Jul 25, 2005 12:45
So last night was our final SMI concert and it was awesome - great playing on everyone's part.
Afterward there was a reception in the Atrium with exceptional food - bravo Kennedy Center for actually shelling out money on us!!
Then we all went back to the dorms to start out LAST NIGHT together! (I spent the night so I could say goodbye in the morning). Initially we went to the computer labs and spent a looooot of time looking at my pictures from SMI and some random comics with the bassoon player and hanging out. Went back to the dorms and had "camp confessionals" with some people which ended up not being too exciting except for the RA's crazy story of his audition at NT and the coyote ugly bar he went to afterward. Spent a lot of time fighting tiredness and just chatting away. Then I got up and poked around the dorms to see what was happening - spent some time in David's room with Nathan and Cooper watching them make this HUGE 6-egg omlet which, after it was done, was shared between everyone on the floor and the floor below and the basement. Spent a looong time in the basement watching people play spades and psychaiatrist and made a soda run with David and Coop which I think may have been the start of my second wind - after that I was really energetic and talkitive. I got into a phase where I just abbreviated pretty much everything I said. Vermont = V-Mont, Andrew Krimm = A-Rim, David Miller = D-mil, Starbucks = S-bucks, etc. But then Andrew tried to abbreviate "shoes" and he learned the hard way that one-syllable words do not take well to abbreviation. Went upstairs to Andrew, Brian, and Zhao's room where we just talked and laughed at everything because I think we were allllll really tired. Made a starbucks run at about 6am, after it stopped raining because the guys were being wimps and wouldn't walk across the street in the rain. Then, after a little while came the start of the goodbyes.

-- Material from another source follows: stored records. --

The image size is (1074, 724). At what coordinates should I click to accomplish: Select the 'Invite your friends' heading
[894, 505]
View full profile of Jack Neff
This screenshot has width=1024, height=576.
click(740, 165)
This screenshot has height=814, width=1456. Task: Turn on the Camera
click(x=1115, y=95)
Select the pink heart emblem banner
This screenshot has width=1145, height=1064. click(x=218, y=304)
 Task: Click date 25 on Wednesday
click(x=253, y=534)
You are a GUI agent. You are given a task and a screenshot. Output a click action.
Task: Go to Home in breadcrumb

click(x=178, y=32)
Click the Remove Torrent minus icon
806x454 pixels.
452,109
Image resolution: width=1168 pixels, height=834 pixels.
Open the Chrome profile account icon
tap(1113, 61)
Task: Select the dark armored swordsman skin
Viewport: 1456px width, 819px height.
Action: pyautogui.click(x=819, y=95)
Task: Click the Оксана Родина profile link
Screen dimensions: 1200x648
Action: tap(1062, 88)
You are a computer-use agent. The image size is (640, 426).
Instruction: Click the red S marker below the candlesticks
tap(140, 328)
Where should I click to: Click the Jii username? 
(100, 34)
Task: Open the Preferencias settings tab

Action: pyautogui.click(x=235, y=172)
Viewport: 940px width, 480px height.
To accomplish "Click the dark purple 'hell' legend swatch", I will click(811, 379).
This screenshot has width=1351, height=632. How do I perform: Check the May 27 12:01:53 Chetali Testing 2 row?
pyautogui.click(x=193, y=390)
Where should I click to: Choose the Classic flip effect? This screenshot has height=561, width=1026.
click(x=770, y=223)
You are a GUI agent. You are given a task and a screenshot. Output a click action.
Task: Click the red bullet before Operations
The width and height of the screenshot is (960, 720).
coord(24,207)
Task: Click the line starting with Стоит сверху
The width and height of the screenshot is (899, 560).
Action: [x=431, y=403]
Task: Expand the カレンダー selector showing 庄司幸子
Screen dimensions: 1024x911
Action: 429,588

People were leaving in shifts for their flights out of National and little by little we were losing musicians. I said goodbye to a lot of people I had become close with and managed not to cry (which might have been because I was too tired to muster up the energy) and helped people bring down the luggage and such. It was hard to say goodbye to David and Colin and Alex and Brian because I'm going to miss our quintet SOOOOO much - they all called me "Dikeis" or "Kahn" or "tuba" as a final goodbye (sounds stupid but it's sentimental). Had to say goodbye to David Miller who I had just gotten to know a couple days prior and that was really sad too. I neded up going to the airport with Tatiana because otherwise she would have had to ride alone and that's just too sad. Helped her check in and all that jazz and waited with her outside the security checkpoint for a little while when we saw Nathan, Nick, and Andrew in the distance coming toward us so we waited for them as well. It was really hard to say goodbye to Taneea, Allison, and Tatiana because they were the 3 girls that I really became close with over the month - and Andrew because he's sooooo fun and lives in friggin Texas so I'll probably never see him again. So I managed not to cry riiiiight until they passed under the metal detector and then I thought to myself "holy crap they're leaving" and I started to cry, right there in the middle of National airport clutching my green plaid pillow to my chest. I stood there for a long time, to make sure they all got through (which took a long ass time because of one of their suitcases) and when they rounded the corner to their gates I just turned and started walking down the main lobby to the metro station. I popped in my I-pod so I could at least have music to my pain and it felt like a scene from a movie or a music video. This lone girl in the lobby of National airport holding all these random bags walking away from the checkpoint blasting "Woke Up in a Car" by Something Corporate and "Iris" by Goo Goo Dolls. I must have been a pretty sorry sight - looking gross from staying up all night and then crying on top of it. Whatever there's nothing I could do to stop myself. I might never see those guys again! That's friggin sad! I'm going to have so many memories from this month I just wish it hadn't gone by so quickly. It feels like just yesterday I walked into my quintet for the first time and met my guys and realized what a kick ass summer this would be.
Now I'm just tired and depressed - I pulled an all-nighter for gosh sakes and I said goodbye to some really amazing people that I may never ever see again.
Some things I want to remember, for my good not really for anyone else:
- Andrew calling me "Genay" *now Forest Gump will make me reminisce*
- My quintet calling me "Dikeis Kahn" - awwwww sentimental
- The coooolest names I made up for things (ie V-Mont, Tehaians)
- Andrew and my early-morning Starbucks run and the most ridiculous converstaion in the world because we had both been awake for almost 24 hours and by then anything is funny
- "Singing in the Rain" re-enactment
- our roof-top baddities
- rice crispy treats
- Brian Flynn actually talking to me about comics
- David Miller ("come on, come on, come on" and "oh really you think so")
- my bag lady scenario after 0 hours of sleep
- Dance parties whenever there's music playing
- Watching movies backstage for every dress rehearsal and concert while everyone is working their butts off on stage - HA
- Me losing in Halo so baldy that I died 10 times in a row and killed myself by accident. Damn.
I'm sure I'll think of more things later. Right now I want to wallow in my sorrow and maybe sleep some too.
Man I wish they didn't have to leave.